Para Janaina Paschoal, autora do
pedido de impeachment, o atraso de pagamentos a bancos públicos caracterizou
empréstimo e constituiu um padrão de gestão
Por
Marcelo Moura & Beatriz Morrone, 04/04/2016,
“Ela fez as pedaladas
para pagar o Bolsa Família. Ela fez as pedaladas para pagar o Minha Casa Minha
Vida”, disse o ex-presidente Lula, em outubro. O governo Dilma desafiou os
limites da lei ao atrasar deliberadamente pagamentos a bancos públicos, por
desembolsos que esses bancos fizeram em nome do governo. Tais atrasos serviram
para fechar contas no azul. Outros governos também atrasaram pagamentos à
Caixa, em freqüência e intensidade de outra ordem. Em oito anos, Fernando
Henrique atrasou R$ 433 milhões. Em oito anos, Lula atrasou R$ 500 milhões. Nos
cinco primeiros anos, Dilma atrasou R$ 33 bilhões. A Lei de Responsabilidade
Fiscal, de 2000, proíbe empréstimos de bancos públicos ao governo. Discute-se
se os atrasos de Dilma configuram empréstimo e se o empréstimo é um crime
suficiente para justificar o impeachment.
ÉPOCA - Por que
pedaladas são motivo para impeachment?
Janaina Paschoal - O pedido de impeachment contempla
outros motivos, mas, mesmo que as pedaladas fossem motivo isolado, ainda
justificariam o impeachment. Há previsão clara na Constituição, na Lei do
Impeachment (1079/1950) e na Lei de Responsabilidade Fiscal. Além de fazer
pedaladas em quantidade de operações e valores inimagináveis, o governo Dilma
fez no último ano do primeiro mandato e não escriturou que devia dinheiro a
bancos públicos. A contabilidade dos bancos públicos apontava que havia
crédito, enquanto o Tesouro não anotou que havia débito. Nas contas, portanto,
parecia ter dinheiro sobrando. Isso tornou mais difícil a verificação das
operações ilegais.
ÉPOCA - Atrasar
pagamentos é pedalar?
Janaina - O crime apontado não tem nada a
ver com atraso de pagamento. O crime é utilizar empréstimos de bancos públicos,
o que é claramente proibido pela Lei de Responsabilidade Fiscal e pela Lei do
Impeachment. Está no artigo 38 da Lei de Responsabilidade Fiscal a explicação
de que operações de crédito por antecipação constituem empréstimo.
ÉPOCA - Dilma pode
sofrer impeachment por algo que aconteceu no primeiro mandato?

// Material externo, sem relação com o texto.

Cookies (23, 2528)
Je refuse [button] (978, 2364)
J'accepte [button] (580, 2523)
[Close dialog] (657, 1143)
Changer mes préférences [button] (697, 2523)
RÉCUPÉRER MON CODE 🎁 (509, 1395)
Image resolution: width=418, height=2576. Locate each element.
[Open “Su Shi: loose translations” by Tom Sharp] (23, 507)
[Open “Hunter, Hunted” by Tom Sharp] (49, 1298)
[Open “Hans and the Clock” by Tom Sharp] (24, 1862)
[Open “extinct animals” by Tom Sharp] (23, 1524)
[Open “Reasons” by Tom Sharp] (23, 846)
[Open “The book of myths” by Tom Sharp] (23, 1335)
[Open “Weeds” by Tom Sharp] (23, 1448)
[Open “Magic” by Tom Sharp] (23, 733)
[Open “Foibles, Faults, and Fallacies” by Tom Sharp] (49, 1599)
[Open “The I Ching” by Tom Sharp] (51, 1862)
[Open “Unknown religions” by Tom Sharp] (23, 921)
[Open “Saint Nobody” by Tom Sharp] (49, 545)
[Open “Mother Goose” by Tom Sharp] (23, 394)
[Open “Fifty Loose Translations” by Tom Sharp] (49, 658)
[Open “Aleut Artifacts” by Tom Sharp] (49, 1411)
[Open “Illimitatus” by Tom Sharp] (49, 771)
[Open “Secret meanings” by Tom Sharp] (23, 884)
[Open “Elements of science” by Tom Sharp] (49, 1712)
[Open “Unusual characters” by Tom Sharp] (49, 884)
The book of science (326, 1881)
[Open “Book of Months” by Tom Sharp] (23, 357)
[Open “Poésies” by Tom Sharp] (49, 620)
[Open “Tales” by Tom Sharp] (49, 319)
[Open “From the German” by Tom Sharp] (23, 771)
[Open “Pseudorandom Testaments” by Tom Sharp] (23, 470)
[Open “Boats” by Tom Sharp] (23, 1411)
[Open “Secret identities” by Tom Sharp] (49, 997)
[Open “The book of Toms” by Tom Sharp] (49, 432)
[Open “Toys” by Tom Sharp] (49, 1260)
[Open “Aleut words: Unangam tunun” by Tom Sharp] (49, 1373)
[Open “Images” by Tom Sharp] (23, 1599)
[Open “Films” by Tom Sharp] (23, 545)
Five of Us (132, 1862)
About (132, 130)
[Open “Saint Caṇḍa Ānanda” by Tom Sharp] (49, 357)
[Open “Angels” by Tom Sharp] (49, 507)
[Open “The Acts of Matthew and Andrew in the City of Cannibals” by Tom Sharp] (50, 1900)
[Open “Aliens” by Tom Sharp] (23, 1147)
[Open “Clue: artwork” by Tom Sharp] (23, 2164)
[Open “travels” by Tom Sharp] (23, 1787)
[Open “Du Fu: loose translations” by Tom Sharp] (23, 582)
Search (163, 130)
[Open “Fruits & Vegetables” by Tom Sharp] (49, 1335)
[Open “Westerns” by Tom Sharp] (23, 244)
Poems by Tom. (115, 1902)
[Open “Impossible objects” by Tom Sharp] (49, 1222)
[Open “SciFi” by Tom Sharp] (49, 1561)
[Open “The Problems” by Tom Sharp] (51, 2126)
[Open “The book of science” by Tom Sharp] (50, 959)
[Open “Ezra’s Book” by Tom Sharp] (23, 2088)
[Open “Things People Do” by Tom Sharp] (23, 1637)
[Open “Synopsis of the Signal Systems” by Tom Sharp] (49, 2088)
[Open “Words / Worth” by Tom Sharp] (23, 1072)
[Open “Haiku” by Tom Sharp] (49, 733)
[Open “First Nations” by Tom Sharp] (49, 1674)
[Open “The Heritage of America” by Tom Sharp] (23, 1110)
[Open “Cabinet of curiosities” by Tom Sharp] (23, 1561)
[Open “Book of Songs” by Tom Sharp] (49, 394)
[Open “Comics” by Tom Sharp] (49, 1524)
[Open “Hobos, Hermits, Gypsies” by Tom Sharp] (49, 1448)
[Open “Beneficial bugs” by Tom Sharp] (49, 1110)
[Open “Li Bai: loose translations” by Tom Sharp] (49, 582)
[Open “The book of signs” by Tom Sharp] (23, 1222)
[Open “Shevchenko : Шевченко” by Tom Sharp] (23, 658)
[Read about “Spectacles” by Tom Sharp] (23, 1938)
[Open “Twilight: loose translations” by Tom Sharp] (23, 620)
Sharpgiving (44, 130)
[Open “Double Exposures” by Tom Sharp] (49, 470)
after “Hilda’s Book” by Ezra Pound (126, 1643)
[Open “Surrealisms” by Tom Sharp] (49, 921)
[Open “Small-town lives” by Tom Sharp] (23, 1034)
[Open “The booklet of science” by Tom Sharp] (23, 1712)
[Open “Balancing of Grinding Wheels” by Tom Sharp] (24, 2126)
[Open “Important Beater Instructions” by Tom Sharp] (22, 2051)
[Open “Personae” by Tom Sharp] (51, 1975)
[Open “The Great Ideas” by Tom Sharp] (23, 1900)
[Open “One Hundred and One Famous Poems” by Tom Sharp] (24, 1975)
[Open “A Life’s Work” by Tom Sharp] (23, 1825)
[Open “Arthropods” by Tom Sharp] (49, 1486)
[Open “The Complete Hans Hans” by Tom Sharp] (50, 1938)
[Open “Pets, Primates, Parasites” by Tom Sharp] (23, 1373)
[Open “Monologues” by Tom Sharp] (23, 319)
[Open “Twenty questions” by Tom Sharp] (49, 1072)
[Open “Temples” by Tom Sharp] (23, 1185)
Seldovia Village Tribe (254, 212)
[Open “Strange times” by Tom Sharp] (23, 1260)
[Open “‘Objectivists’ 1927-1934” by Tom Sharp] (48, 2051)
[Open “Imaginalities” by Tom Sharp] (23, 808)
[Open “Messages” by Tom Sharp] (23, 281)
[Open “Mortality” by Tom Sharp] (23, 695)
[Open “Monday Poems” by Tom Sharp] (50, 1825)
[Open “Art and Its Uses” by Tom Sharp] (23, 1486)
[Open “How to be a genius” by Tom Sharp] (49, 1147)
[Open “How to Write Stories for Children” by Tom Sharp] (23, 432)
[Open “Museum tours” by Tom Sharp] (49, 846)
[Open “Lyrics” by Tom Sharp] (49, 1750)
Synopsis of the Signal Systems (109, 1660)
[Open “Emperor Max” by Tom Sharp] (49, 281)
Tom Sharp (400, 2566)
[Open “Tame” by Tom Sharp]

Janaina - Sim. A defesa está usando o
seguinte argumento: o artigo 86 da Constituição diz que o presidente não poderá
ser responsabilizado por atos alheios às suas funções. Se apegam a esse artigo
para dizer que função e mandato são a mesma coisa. Qual é o dicionário que
utilizam para equiparar o significado dessas palavras? Como o argumento não se
sustenta, se apegam ao artigo 15 da Lei do Impeachment, que diz que a denúncia
de impeachment não poderá ser admitida se o presidente já tiver deixado o
cargo. Ou seja, alegam que Dilma deixou o cargo ao terminar o primeiro mandato
e iniciar o segundo. Ela nunca deixou o cargo. Quando foi assinar o termo de
posse, estava dormindo no Palácio da Alvorada e, depois, voltou para dormir no
Palácio da Alvorada. O Brasil ficou um dia sem presidente? Não. Portanto, é um
argumento que não se sustenta.
ÉPOCA - A perda do mandato é pena adequada
para pedaladas?
Janaina - Com certeza. O governo Dilma quebrou
o país e tenta diminuir isso, como se fosse coisa pequena. Criou um superávit
inexistente, em nome da reeleição. É correto ficar livre agora?
ÉPOCA - Outros governos
pedalaram e não foram punidos. Por que punir agora?
Janaina - Não vi os documentos referentes às
pedaladas do governo FHC e do governo Lula. Vi gráficos da própria imprensa. Se
você olhar o número de operações dos governos anteriores em valores, é algo
absolutamente incomparável. Dilma usou pedaladas como método de gestão. Mas não
sou defensora do Fernando Henrique, tampouco do Lula. Se alguém entende que
houve algo errado lá atrás e tiver documentos, que tome providências.
ÉPOCA - A definição de
pedalada é tênue a ponto de por em risco a estabilidade de outros governos?
Janaina - Ao contrário. Se a gente não der
uma resposta, aí sim entra em risco a estabilidade. Parece que aqui se pode
tudo. O comportamento do governo federal atual é esse, ele não tem limites.
Isso gera um ambiente onde todos se sentem autorizados a descumprir a lei.
Janaina Paschoal, professora de Direito da USP, autora
do pedido de impeachment da presidente Dilma.